Of those, I’ve spent the most time with the bot Deathmatch. Here the focus is on cooperative play. Despite the easier difficulty compared to the PVP Team Deathmatch, I’ve noticed that players seem to coordinate play better in this mode, sticking together more frequently and reviving each other more often. In PVP Deathmatch, people seem to go off and do their own thing unless they’re previously partied up.
The Dodgeball mode, it should be mentioned, isn’t about throwing a ball at each other, unfortunately. Instead, to get one of your eliminated players back, you have to eliminate one of the other team’s players, so you don’t know exactly when you’ll respawn as you watch your still-walking teammates fight the good fight. This is a neat way to keep players engaged even when they’re waiting to respawn.
Regardless of mode, the game runs at that much-vaunted 60fps and as a result Gears of War 4 feels responsive in multiplayer. Some of the weapons feel a bit slow as a result, but that’s more about the pacing of the game than the framerate – the framerate just highlights it a bit.

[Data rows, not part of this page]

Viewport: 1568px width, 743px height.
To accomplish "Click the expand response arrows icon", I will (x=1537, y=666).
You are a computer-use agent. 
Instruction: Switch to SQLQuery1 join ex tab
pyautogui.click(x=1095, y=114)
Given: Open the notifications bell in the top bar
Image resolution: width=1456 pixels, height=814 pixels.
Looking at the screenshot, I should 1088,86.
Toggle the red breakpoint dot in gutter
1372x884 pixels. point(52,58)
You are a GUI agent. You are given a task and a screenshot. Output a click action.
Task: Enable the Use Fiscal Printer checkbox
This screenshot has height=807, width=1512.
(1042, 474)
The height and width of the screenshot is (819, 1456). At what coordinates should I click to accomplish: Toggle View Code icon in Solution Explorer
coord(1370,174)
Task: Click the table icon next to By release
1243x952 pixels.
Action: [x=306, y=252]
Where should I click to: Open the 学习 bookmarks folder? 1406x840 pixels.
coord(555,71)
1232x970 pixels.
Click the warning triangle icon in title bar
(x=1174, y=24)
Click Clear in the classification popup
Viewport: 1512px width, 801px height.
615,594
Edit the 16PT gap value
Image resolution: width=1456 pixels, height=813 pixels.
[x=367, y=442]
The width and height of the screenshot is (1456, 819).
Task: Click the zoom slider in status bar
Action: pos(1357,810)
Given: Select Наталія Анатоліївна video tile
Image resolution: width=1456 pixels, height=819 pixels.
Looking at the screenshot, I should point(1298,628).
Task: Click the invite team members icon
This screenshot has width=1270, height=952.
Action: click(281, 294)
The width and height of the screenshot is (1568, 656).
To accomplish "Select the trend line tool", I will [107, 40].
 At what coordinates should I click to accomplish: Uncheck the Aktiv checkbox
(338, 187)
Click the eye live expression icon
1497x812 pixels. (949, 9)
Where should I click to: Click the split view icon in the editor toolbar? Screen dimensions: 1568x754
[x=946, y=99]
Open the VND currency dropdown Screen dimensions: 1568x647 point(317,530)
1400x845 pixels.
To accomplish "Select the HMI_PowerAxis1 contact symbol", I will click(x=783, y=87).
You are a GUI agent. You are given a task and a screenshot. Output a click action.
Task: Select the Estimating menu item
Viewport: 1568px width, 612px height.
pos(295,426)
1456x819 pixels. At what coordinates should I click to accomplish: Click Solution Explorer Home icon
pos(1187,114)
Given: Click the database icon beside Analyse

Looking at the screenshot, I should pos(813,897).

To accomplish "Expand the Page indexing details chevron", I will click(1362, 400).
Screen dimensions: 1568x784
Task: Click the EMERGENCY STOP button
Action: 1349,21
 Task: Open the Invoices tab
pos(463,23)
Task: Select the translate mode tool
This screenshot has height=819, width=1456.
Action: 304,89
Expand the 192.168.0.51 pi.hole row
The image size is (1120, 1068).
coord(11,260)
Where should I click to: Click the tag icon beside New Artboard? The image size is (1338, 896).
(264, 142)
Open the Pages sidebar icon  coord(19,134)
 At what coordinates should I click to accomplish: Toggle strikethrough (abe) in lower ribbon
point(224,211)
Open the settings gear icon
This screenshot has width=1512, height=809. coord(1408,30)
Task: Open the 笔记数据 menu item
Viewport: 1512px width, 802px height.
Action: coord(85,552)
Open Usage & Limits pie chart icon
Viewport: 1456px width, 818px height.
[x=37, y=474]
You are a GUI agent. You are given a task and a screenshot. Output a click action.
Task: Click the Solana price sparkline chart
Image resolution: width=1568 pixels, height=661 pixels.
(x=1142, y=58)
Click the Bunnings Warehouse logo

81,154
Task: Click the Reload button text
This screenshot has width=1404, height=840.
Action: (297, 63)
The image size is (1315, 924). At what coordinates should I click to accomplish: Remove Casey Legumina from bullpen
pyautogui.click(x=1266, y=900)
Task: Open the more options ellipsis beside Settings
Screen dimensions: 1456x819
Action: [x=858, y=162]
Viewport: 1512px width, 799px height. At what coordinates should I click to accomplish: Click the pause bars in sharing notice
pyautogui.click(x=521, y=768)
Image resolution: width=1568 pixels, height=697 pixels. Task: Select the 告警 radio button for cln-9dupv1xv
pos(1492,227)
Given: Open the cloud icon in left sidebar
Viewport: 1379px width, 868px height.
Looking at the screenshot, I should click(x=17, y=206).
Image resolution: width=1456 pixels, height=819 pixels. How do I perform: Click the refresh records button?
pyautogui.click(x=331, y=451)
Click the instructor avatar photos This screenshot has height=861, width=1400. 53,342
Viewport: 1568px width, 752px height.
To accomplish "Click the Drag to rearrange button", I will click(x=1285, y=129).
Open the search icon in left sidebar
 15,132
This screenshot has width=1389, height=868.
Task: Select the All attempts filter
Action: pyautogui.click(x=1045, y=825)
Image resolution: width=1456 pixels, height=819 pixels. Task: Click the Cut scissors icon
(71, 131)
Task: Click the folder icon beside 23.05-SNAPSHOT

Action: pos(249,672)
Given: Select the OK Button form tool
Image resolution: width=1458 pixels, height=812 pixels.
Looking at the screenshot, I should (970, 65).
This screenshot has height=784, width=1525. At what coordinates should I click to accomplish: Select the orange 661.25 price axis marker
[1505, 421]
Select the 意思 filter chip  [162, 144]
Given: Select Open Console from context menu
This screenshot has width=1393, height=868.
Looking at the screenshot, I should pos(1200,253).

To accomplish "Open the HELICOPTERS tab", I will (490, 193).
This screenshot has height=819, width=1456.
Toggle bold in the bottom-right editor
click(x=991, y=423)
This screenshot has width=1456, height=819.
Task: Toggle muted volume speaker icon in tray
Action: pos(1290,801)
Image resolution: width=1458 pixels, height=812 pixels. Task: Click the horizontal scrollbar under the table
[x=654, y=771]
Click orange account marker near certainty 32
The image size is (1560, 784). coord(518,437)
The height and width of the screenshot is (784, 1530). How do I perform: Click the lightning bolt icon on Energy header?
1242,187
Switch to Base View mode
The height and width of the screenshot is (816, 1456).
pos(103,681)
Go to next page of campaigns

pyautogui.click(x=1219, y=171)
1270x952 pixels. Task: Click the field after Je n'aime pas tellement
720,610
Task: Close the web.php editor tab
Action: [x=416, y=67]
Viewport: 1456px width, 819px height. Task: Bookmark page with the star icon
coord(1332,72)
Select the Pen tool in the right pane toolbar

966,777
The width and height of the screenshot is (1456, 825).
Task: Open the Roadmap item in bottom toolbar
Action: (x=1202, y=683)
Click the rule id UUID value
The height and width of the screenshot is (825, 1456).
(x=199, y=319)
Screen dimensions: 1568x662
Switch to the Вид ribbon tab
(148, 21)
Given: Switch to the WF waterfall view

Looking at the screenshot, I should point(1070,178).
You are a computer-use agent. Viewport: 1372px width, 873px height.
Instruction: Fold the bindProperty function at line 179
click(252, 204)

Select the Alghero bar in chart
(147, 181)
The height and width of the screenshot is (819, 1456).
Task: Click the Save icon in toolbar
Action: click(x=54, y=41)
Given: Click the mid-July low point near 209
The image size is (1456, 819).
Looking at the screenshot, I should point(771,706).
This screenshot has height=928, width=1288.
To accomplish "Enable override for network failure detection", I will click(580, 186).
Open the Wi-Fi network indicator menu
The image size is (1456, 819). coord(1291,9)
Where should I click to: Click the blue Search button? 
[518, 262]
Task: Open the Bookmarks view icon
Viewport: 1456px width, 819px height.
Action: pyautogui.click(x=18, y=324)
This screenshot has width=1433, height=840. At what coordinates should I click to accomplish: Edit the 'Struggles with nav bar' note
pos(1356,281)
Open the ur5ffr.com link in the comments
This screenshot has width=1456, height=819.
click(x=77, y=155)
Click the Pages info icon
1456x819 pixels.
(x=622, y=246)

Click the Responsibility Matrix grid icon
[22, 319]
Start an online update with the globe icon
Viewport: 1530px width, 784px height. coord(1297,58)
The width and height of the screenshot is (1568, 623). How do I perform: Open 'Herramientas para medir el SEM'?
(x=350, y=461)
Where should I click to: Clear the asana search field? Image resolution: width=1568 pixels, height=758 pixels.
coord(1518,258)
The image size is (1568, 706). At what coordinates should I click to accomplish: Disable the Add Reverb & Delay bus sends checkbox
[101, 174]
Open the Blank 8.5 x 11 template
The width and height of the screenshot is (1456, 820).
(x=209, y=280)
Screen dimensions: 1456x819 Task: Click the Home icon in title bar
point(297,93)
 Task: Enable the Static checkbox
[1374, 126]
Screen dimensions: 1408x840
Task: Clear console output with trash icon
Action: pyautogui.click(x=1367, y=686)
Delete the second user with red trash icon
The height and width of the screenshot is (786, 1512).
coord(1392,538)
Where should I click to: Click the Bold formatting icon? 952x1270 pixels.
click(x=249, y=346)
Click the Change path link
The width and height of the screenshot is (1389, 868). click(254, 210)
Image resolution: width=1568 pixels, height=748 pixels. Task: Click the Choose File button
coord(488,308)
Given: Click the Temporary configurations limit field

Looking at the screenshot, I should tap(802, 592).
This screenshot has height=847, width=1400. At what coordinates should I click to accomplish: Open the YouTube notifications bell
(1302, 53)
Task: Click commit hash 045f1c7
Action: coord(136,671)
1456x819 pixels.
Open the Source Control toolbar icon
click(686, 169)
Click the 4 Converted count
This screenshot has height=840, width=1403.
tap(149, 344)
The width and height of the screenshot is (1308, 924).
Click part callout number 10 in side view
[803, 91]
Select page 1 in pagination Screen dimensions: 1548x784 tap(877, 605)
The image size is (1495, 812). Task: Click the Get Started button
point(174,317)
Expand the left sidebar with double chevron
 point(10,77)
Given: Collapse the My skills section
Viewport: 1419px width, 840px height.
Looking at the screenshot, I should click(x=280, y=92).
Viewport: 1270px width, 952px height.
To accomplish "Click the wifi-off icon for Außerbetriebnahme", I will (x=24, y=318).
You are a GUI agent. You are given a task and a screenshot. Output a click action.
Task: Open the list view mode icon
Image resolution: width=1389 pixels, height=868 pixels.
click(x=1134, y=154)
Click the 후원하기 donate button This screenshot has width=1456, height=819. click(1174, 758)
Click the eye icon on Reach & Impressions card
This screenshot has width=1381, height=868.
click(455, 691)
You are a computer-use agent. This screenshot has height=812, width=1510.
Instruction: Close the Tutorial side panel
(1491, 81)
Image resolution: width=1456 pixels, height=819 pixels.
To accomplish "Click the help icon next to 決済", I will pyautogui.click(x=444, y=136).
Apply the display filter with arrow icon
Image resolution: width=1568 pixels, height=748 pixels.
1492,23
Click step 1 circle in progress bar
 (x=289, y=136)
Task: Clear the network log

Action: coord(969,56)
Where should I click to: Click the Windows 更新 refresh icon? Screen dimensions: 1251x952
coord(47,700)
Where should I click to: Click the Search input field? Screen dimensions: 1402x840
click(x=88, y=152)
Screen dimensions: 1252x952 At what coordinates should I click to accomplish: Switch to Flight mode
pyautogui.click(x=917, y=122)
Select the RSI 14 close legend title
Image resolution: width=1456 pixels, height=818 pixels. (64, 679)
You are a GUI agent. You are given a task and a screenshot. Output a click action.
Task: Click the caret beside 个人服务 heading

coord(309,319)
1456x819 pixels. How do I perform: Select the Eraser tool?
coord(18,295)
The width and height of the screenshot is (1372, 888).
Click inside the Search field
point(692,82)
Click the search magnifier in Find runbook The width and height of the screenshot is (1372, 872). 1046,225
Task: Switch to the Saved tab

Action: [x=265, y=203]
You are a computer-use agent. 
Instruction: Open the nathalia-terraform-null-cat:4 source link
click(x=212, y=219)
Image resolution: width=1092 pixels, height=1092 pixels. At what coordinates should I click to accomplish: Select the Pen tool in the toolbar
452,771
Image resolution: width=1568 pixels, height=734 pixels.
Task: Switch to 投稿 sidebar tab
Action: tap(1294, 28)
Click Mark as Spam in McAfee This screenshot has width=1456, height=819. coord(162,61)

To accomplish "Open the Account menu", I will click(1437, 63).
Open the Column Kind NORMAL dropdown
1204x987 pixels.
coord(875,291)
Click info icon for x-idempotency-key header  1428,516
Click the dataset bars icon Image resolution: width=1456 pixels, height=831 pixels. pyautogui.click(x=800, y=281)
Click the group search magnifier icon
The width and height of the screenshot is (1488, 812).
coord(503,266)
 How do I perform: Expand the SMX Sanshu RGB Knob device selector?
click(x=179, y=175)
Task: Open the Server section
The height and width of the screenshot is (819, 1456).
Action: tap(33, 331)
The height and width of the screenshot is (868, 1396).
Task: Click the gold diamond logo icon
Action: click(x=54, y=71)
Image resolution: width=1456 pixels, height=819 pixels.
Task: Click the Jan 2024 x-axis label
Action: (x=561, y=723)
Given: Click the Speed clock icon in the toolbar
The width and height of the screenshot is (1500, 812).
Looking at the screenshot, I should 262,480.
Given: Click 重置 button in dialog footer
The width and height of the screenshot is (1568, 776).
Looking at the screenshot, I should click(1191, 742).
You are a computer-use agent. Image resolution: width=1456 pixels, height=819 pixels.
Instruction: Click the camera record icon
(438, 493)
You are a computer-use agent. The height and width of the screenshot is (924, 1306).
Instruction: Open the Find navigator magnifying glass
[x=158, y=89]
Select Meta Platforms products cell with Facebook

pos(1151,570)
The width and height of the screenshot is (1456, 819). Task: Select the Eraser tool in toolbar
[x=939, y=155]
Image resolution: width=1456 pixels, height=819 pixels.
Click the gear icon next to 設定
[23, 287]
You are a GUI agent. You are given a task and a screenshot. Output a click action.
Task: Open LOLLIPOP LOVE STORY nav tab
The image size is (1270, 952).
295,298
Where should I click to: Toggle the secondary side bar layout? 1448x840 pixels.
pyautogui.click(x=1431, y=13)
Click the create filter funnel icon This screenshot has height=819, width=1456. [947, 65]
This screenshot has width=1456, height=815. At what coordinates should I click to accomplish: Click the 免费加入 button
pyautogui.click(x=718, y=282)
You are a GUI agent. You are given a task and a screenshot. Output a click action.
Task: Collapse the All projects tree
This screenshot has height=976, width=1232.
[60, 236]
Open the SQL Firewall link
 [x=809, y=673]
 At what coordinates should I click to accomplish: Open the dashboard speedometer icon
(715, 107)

For the most part, the multiplayer is very much coreGears of War gameplay. Gnasher shotguns solve close-quarters situations, and the buzzing of chainsaws around a corner lets you know things are about to get bloody for someone. Death is either sudden and meaty or involves some painful time on the ground, though you can now, if you get a few seconds, pick yourself back up.
Cover is still an important element of versus play, but one of its biggest problems has been resolved. If you’re on the other side of some cover from an enemy, instead of taking turns popping and shooting until one of you makes a mistake, you can either vault over the cover, kicking your enemy out of their safe spot, with a split second to add a melee takedown into that, or you can pull them over the cover onto your side. If they’re fast enough to get out of it, they can, so it’s still a gamble, but it resolves what can put a stop to an otherwise exciting game.
If you hated Gears of War‘s multiplayer before, this beta isn’t going to change that. If you loved it, though, it looks like The Coalition is keeping things close to home. Closer, even than People Can Fly did with Gears of War: Judgment. When the Beta goes into fully open access on Monday, April 25, check it out. You’ll find a classic Gears experience brought into the new generation.